What this task involves:
Please reproduce the data exactly, though every picture must stay out.

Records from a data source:
──────────────────────────────

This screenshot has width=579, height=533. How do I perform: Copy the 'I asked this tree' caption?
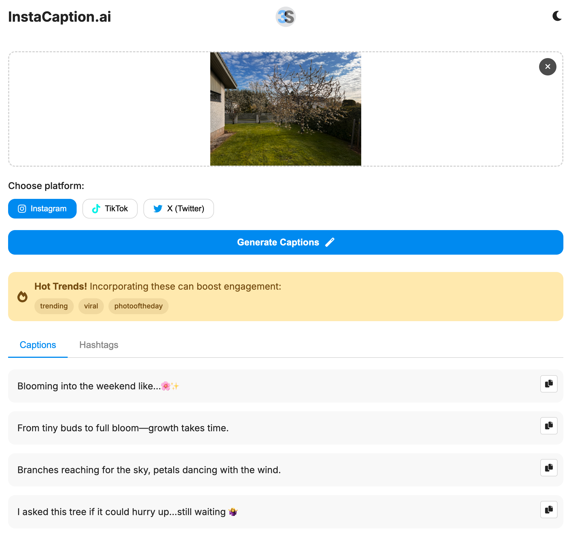coord(549,510)
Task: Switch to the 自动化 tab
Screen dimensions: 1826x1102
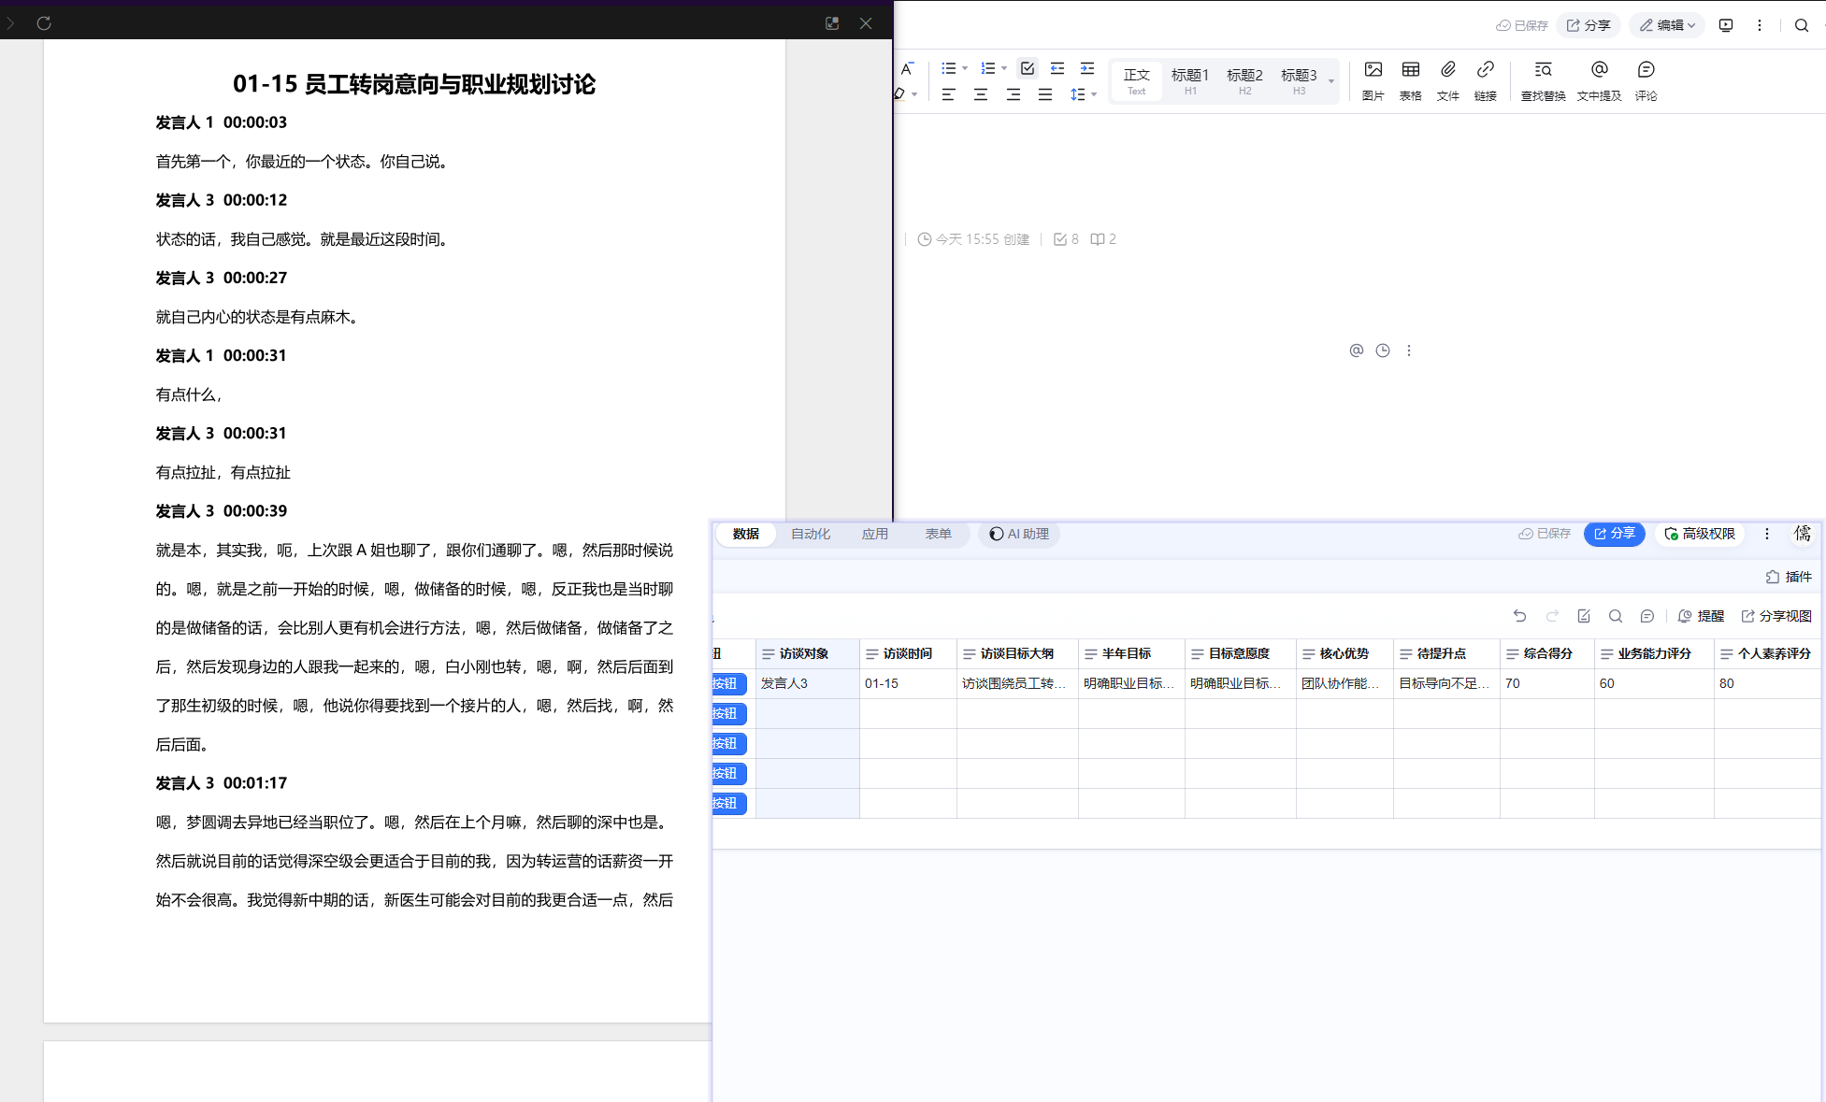Action: click(x=810, y=534)
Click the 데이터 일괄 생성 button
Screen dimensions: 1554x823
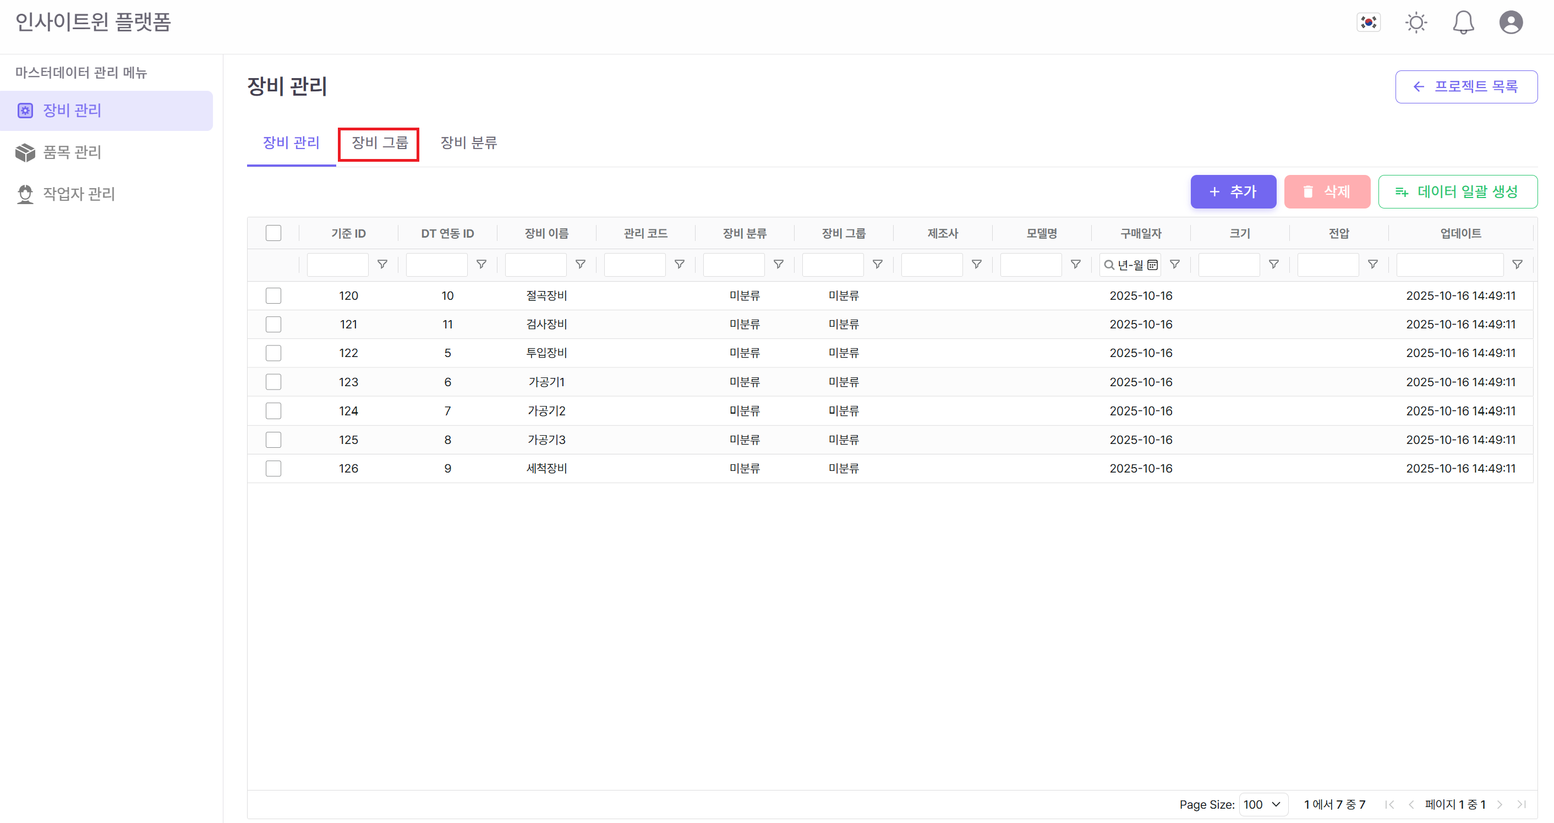1457,192
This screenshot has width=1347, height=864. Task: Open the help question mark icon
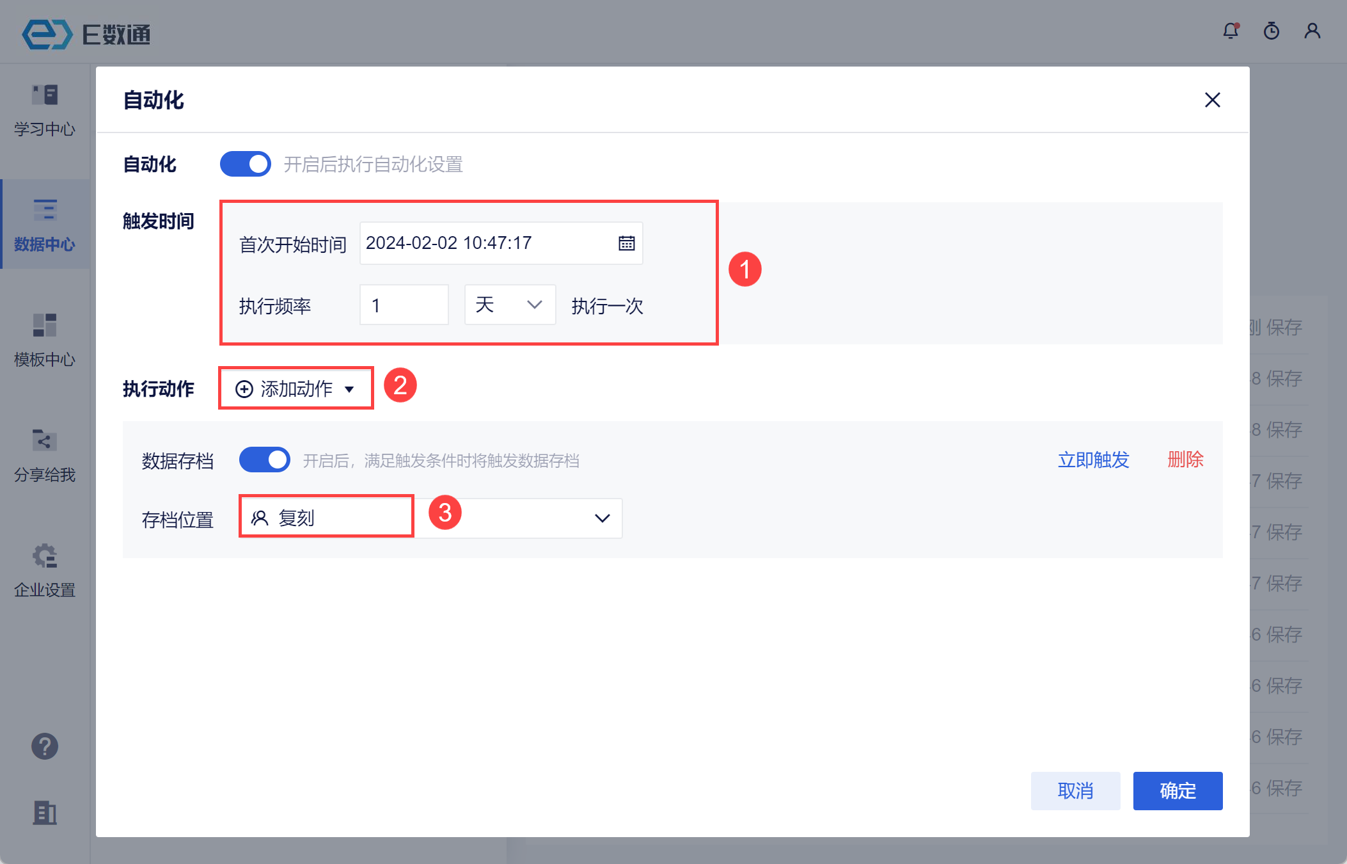[45, 746]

──────────────────────────────

Answer to the problem:
This screenshot has width=579, height=533. How do I perform: Copy the 'I asked this tree' caption?
coord(549,510)
Task: Switch to the 自动化 tab
Screen dimensions: 1826x1102
Action: click(x=810, y=534)
Click the 데이터 일괄 생성 button
Screen dimensions: 1554x823
1457,192
This screenshot has width=1347, height=864. Task: Open the help question mark icon
[45, 746]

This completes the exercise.